• Task material

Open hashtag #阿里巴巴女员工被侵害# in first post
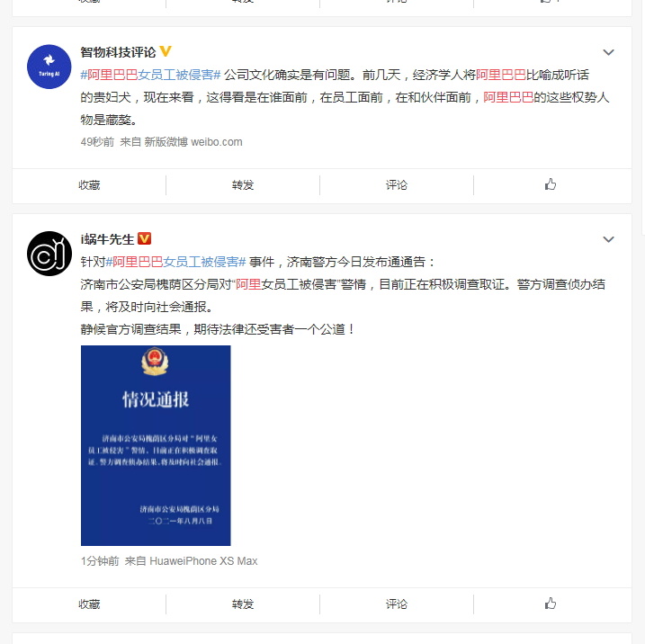 (x=150, y=75)

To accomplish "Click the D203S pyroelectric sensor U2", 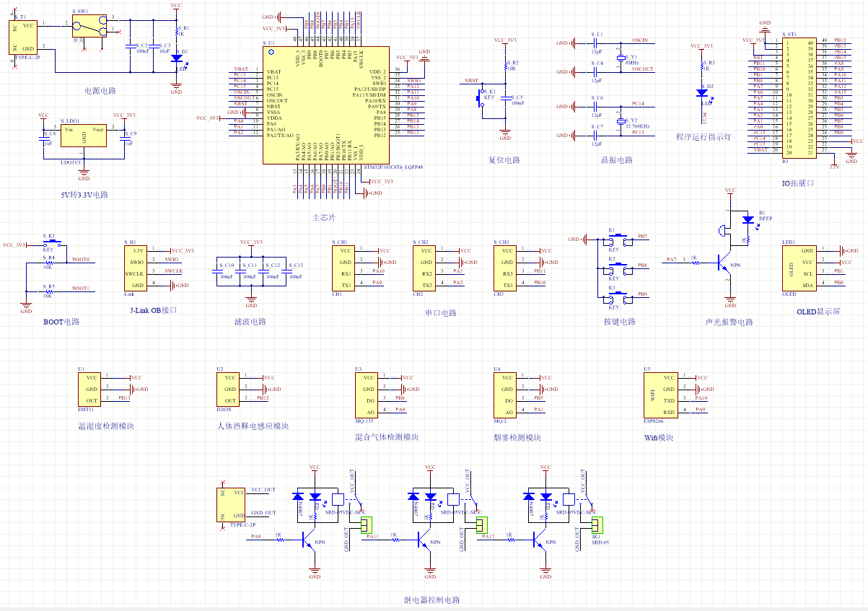I will (228, 390).
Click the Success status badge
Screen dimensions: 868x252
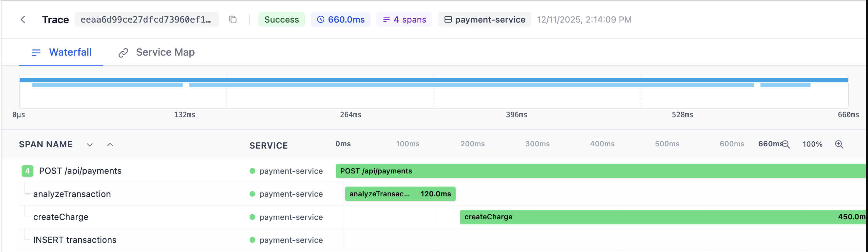click(x=281, y=20)
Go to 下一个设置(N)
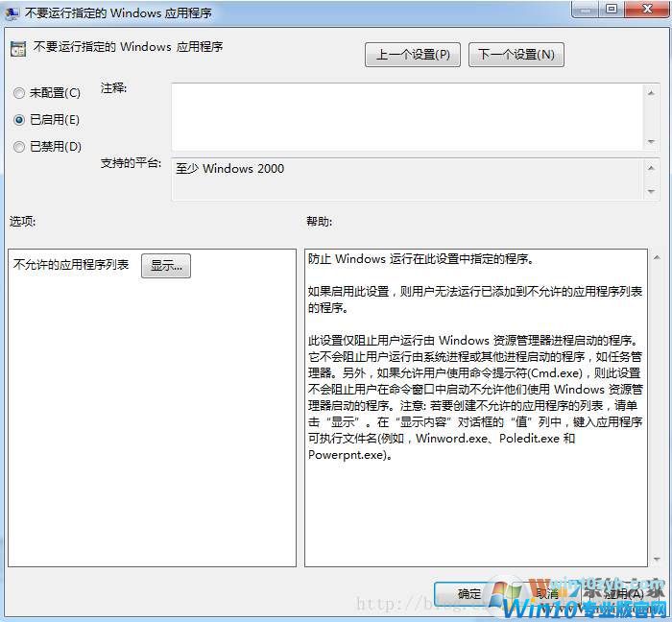 (516, 55)
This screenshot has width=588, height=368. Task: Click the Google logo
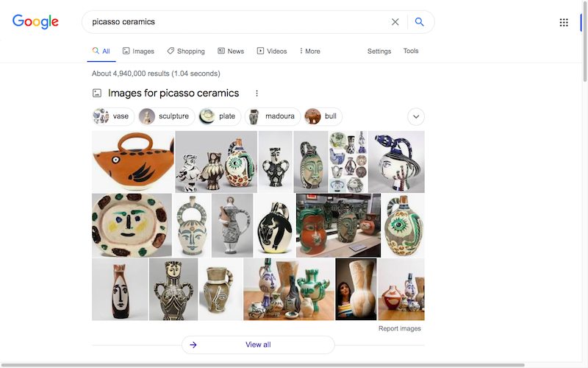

• Your objective
A word-for-word repeat of the lines from the line with "Screen dimensions: 868x252" to the last line of the data, both ends included and pictures left out, is all that should appear.

• Output of the task
Screen dimensions: 868x252
click(x=281, y=20)
Go to 下一个设置(N)
 (516, 55)
This screenshot has width=588, height=368. Task: Click the Google logo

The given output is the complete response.